The phenolic chemicals present in lignins, which are naturally occurring antioxidants, are derived from numerous renewable sources such as spruce, jute, cotton, hemp, pine, birch, and agricultural crops [62]. Due to their functional groups, lignins have an aromatic, highly cross-linked structure and are particularly reactive. Consequently, they can combine with various polymers to modify their morphological, hydrophilic, and strength-related properties. The considerable antioxidant activity is caused by the properties of lignins induced by their phenolic hydroxyl groups, aliphatic hydroxyl groups, low molecular weight, and narrow polydispersity [63][64]. Because lignins are typically immiscible, their incorporation into polymer matrices requires considerable time and has limited practical applications and industrial-scale use [64]. However, the influence of lignins on the physicochemical and functional characteristics of natural polymers in the preparation of various films has been thoroughly investigated in the recent past.

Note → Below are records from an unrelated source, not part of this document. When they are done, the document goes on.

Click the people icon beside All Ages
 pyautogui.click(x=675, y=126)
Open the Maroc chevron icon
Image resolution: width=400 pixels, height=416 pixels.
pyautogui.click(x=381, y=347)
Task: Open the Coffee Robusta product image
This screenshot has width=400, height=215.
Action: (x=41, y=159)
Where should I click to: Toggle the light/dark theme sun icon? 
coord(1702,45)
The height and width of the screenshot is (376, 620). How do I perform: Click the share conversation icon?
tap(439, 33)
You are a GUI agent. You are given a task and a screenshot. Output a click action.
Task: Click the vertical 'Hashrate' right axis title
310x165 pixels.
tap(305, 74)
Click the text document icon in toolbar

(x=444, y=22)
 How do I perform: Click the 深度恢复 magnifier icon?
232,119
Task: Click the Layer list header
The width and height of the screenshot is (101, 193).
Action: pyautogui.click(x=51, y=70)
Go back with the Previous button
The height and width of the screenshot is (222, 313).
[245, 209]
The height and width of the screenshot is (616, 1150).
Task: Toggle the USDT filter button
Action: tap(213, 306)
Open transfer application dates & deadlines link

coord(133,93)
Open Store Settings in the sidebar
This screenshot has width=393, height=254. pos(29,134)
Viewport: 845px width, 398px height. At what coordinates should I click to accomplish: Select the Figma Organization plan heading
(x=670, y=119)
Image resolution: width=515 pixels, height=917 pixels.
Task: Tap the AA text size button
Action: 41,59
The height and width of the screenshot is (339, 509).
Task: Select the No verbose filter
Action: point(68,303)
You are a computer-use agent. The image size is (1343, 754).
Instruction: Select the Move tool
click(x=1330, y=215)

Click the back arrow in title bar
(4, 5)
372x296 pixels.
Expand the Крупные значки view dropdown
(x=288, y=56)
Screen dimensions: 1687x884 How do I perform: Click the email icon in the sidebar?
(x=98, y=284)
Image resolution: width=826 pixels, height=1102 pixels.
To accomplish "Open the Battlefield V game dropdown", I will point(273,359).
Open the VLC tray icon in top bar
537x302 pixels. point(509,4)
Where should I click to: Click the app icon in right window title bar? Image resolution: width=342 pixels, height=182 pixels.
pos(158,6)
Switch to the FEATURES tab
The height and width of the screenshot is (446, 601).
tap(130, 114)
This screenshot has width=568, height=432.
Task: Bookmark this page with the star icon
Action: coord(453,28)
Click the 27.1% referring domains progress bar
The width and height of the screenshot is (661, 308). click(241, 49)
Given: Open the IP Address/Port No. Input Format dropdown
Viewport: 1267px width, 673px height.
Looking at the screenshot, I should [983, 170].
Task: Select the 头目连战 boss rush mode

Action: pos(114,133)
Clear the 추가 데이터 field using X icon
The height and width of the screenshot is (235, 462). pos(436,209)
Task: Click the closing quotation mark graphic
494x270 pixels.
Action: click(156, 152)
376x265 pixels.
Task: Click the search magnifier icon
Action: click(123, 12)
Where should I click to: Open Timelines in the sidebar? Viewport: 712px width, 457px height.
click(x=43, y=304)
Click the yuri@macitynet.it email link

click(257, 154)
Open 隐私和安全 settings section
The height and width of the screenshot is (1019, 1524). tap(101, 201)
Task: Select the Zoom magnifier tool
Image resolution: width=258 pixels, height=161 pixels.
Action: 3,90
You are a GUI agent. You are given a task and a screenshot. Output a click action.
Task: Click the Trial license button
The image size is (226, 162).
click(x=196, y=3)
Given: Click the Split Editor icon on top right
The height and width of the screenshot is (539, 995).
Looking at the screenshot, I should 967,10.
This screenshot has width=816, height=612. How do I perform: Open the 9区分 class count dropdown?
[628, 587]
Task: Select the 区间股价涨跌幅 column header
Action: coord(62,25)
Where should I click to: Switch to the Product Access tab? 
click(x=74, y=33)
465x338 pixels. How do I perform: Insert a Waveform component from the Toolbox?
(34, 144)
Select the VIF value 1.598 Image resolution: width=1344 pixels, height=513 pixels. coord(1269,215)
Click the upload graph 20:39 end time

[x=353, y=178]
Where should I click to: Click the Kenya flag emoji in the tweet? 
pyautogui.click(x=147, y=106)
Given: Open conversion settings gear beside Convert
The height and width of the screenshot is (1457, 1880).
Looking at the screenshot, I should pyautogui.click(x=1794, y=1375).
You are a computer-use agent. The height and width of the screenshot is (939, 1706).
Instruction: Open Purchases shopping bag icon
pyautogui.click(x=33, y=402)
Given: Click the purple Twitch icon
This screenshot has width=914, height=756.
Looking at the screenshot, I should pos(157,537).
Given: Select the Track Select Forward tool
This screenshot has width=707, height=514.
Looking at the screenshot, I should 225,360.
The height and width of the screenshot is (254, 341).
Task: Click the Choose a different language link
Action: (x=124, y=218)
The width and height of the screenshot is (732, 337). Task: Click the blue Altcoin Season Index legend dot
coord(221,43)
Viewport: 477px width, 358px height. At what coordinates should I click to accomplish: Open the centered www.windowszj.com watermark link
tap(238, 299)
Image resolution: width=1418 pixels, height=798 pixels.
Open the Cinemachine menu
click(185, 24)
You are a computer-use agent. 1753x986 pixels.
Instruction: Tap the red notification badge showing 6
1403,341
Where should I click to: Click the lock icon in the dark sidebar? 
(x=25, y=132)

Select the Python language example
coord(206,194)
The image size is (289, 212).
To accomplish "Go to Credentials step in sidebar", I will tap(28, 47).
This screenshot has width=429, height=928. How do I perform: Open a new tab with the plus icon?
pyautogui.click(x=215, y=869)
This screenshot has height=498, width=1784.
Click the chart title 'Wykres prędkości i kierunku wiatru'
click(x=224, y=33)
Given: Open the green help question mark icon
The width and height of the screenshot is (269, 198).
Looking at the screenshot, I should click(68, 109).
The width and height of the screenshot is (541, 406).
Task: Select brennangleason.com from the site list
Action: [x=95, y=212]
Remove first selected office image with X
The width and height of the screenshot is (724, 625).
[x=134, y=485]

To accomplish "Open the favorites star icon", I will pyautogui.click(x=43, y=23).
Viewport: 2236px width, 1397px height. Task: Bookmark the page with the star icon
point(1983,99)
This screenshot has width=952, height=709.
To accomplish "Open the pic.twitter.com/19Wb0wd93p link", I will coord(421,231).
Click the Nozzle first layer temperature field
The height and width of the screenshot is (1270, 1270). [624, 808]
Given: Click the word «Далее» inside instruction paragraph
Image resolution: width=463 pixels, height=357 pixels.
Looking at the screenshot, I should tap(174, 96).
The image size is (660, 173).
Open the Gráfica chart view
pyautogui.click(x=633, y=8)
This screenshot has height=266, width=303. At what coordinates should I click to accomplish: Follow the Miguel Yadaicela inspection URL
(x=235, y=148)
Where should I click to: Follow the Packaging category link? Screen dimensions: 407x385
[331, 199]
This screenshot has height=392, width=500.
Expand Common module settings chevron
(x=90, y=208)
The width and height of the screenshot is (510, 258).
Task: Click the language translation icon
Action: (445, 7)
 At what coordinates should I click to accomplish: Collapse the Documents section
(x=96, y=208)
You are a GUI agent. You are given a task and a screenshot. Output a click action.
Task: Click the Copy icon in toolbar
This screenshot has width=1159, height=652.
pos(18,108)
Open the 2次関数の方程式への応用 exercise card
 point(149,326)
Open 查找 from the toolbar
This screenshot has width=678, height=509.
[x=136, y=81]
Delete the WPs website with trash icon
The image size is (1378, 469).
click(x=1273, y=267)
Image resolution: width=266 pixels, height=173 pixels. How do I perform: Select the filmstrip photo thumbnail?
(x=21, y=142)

Lignin nanoparticles have been used as a filler to investigate the antioxidant and antibacterial characteristics of films developed using polyvinyl alcohol/chitosan for active-packaging applications [65]. The antioxidant capacity and antimicrobial performance of the films enhanced over time, inhibiting the growth of Gram-negative bacteria, including Xanthomonas arboricola pv. pruni and Erwinia carotovora subsp. carotovora. Moreover, lignins have been found to be applicable as a competitive material for active food packaging. A poly(lactic acid) composite films with lignin showed excellent UV resistance and enhanced antioxidant capacities [66].

2.6. Coumarins

Coumarin is a naturally occurring phenolic compound found in several plants, such as cinnamon, cloves, tonka beans, celery, and apricots. It consists of an aromatic ring fused to a condensed lactone ring and has a spicy, fresh-hay, or vanilla fragrance [67]. Coumarin exhibits bioactive characteristics such as anticoagulant, antimicrobial, antifungal, and antioxidant effects. For instance, chitosan and fish gelatin have been used to create coumarin-containing bioactive films, which have demonstrated antioxidant properties. Films containing coumarin were found to release more free radicals than a control film [68]. Contrary to other phenolic compounds, the use of coumarin in active packaging and edible films/coatings has not been investigated, providing a good opportunity to investigate and demonstrate its active qualities.